Why are outliers defined like THAT?!
My own imagination asks:
Why is an outlier defined as 1.5 interquartile ranges outside of each quartile?
Great question, imagination!
The simple answer, I think, is that it’s a nice and easy thing to work out, and 1.5 interquartile ranges is quite a long way from the central box (if there’s no skew, it’s roughly three times half of the box in the box-and-whiskers plot).
But why 1.5?
My suspicion is that it’s something to do with the normal distribution, because everything is something to do with the normal distribution ((well, nearly everything. That’s why it’s called normal.))
The $z$-scores for the quartiles are, inexplicably, not in the standard table EdExcel kindly give you for your A-level exams.
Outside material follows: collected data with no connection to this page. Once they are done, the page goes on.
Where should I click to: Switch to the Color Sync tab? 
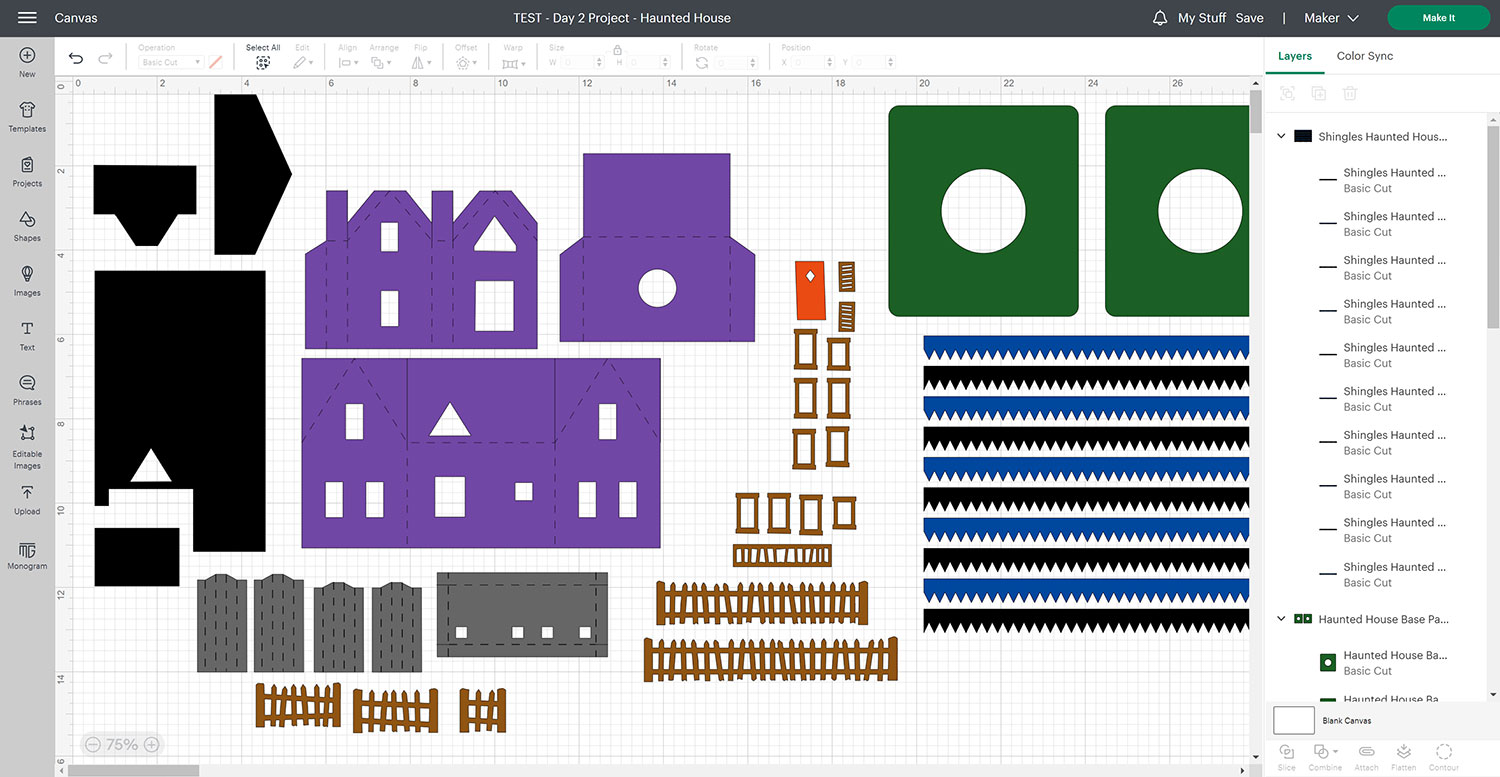click(1364, 56)
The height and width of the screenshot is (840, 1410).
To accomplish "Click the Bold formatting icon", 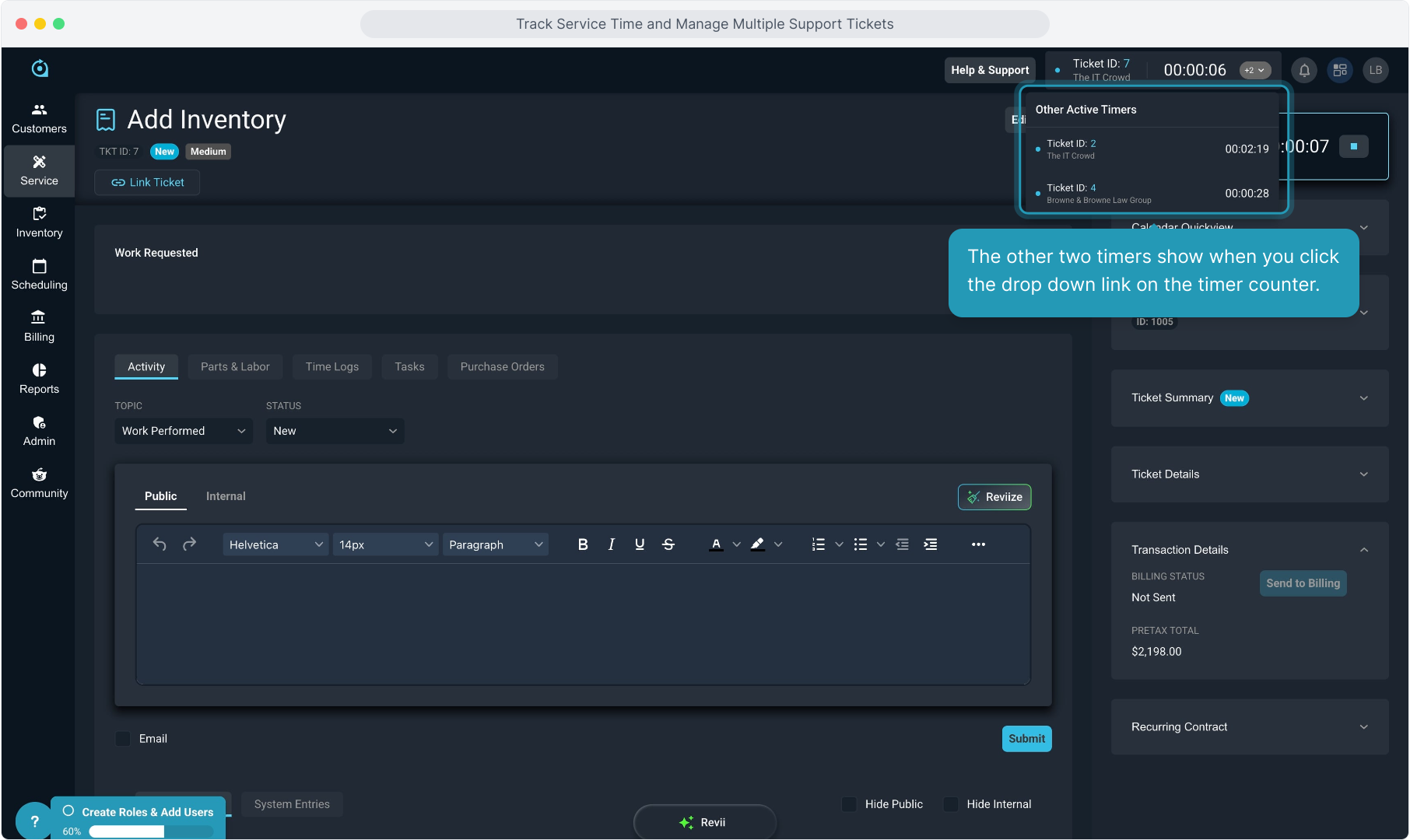I will pos(583,544).
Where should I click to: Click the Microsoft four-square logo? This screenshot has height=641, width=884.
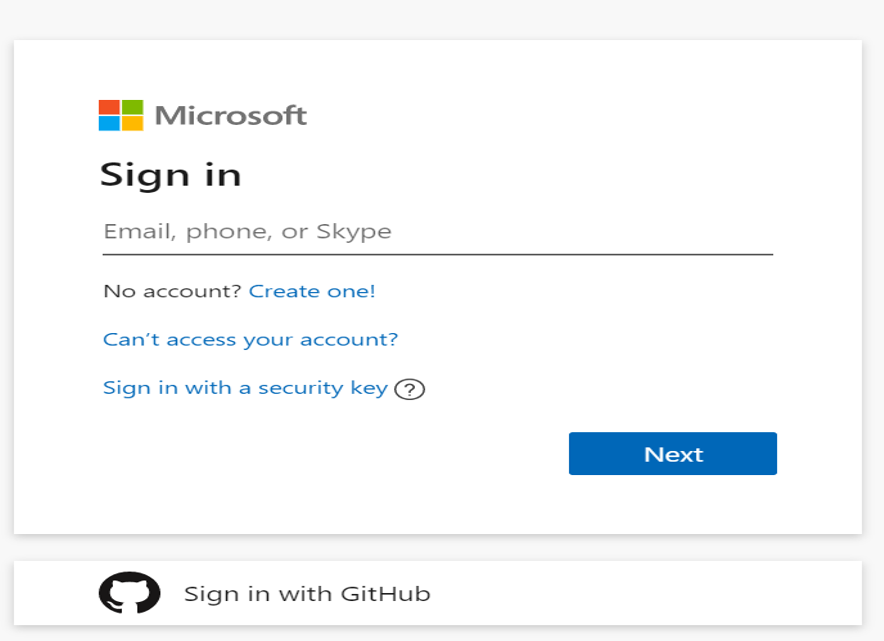click(x=121, y=115)
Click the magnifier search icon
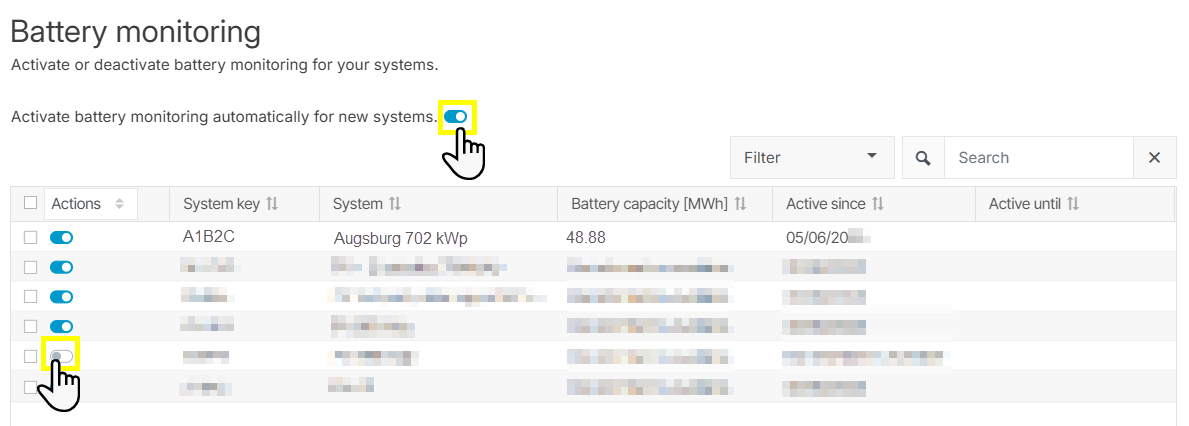Viewport: 1189px width, 426px height. tap(923, 158)
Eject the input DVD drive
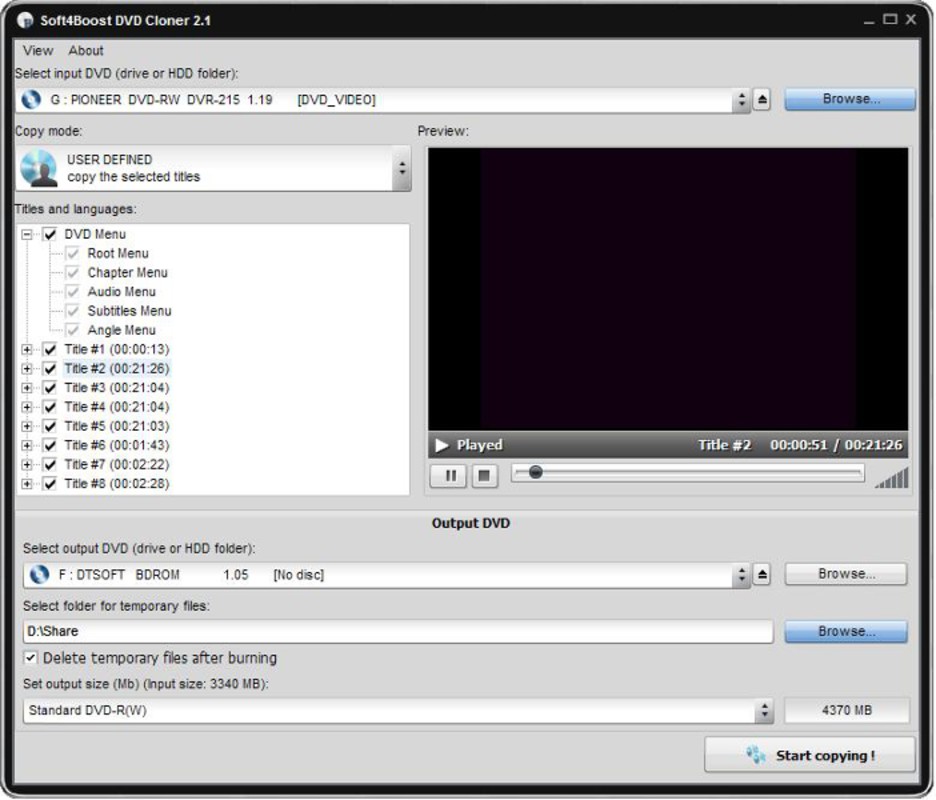Viewport: 936px width, 800px height. (x=764, y=99)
However, I have a $z$-score calculator on my machine which tells me they’re $\pm 0.6745$ (to four significant figures).
One-and-a-half interquartile ranges above the upper quartile would take us to a $z$-score of 2.698, which corresponds to a tail probability of 0.0035.
That means, assuming the normal distribution is the true underlying model for your observations, the probability of a given observation lying in the ‘outlier’ zone is a between 0.5% and 1% - in fact, about 1/143, if R isn’t telling me porkies.
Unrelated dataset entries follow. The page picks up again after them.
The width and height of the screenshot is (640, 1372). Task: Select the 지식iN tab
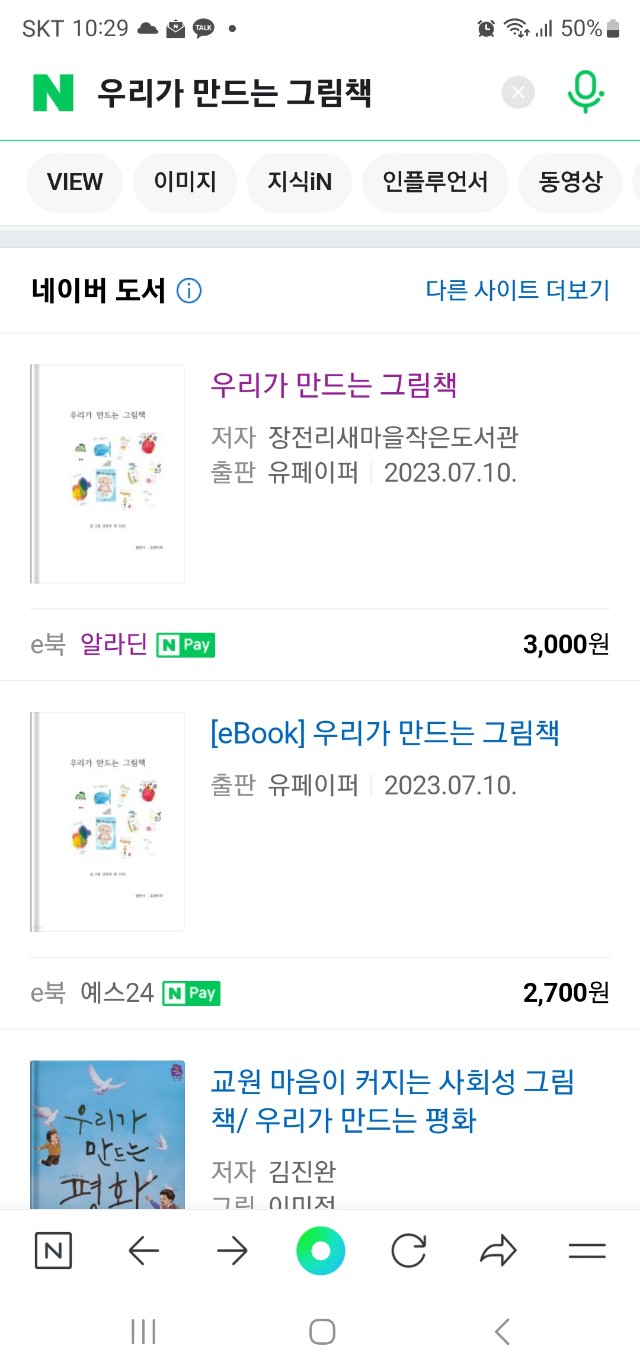tap(299, 182)
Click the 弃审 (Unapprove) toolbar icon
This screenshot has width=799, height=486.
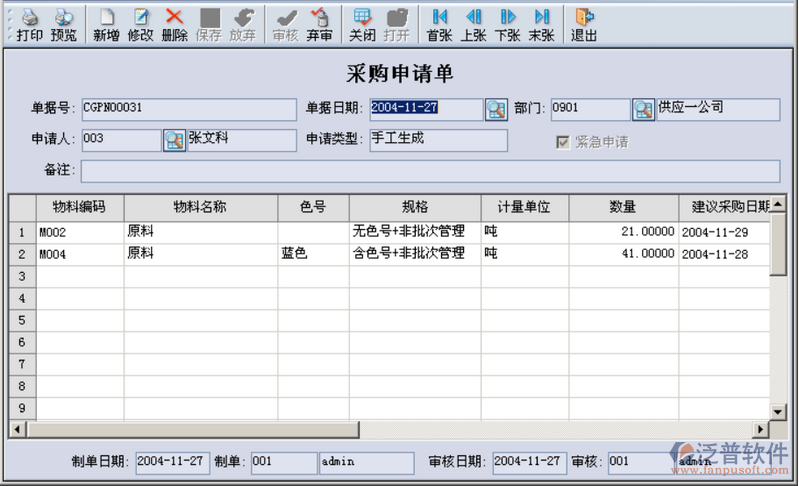click(319, 18)
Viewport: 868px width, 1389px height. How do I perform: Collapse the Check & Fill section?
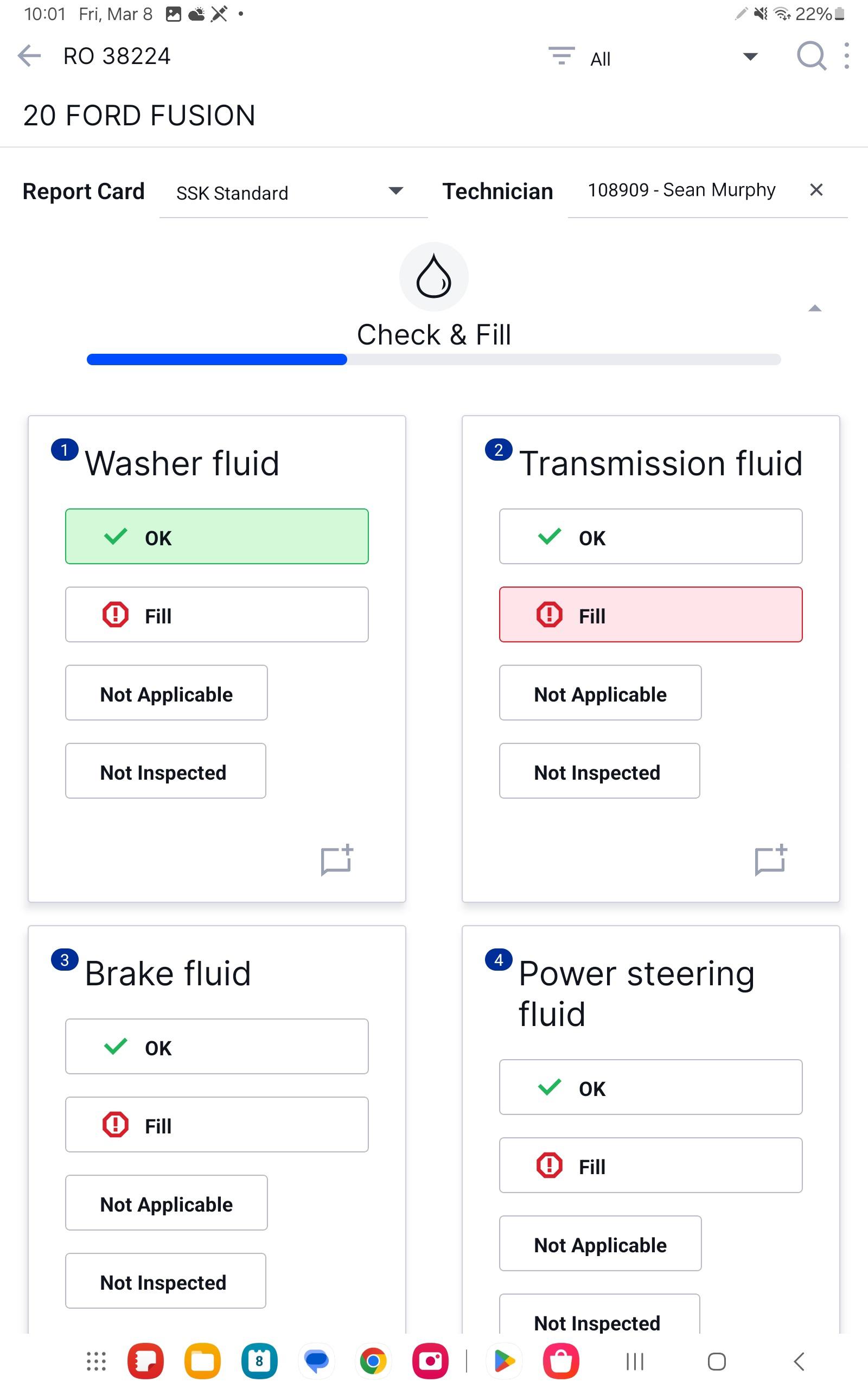coord(815,309)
A rabbit-hole about significance
Any time you do a statistical test, such as a medical diagnosis, you’re almost certain to misclassify things on occasion. You can have false positives (you wrongly tell someone they have an incurable disease) or false negatives (you wrongly tell someone they’re in fine fettle when they’re really dying.)
You could correctly diagnose every case of cancer in the country by simply telling everyone they had cancer - but you’d have a lot of false positives. You could correctly diagnose every case of non-cancer in the country by simply telling nobody they had cancer - but you’d have a lot of false negatives. In reality, doctors do a delicate balancing act of talking about unusual results and needing to do more tests in hope of reducing false positives; the tests themselves are designed to reduce or ideally eliminate false negatives (it’s not ideal to tell a healthy person they may be ill, but it’s much worse to tell an ill person there’s nothing to worry about).
Was that significant?
In a normal distribution, outliers can occur by chance - but they’re unusual. In a school of a thousand people, you’d most likely have seven students classed as outliers, for example, under normal circumstances. Calling them outliers doesn’t mean the normal distribution is inappropriate, it just means their results are unusual - using an arbitrary cut-off for unusualness.
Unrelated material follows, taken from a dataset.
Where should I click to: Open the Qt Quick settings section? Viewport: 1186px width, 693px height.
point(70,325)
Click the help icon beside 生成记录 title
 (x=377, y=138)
The 1.5IQR cut-off is chosen to balance two things: firstly, it needs to be easy to calculate; secondly, it needs to make outliers unusual but not too unusual - and somewhere about 1% is a pretty good choice.
Intriguingly, $\sqrt{2}$ IQRs above and below the quartiles gives an outlier probability of very close to 1% - but that’s just a bit harder to remember, a bit harder to work out, and - in the end - just as arbitrary.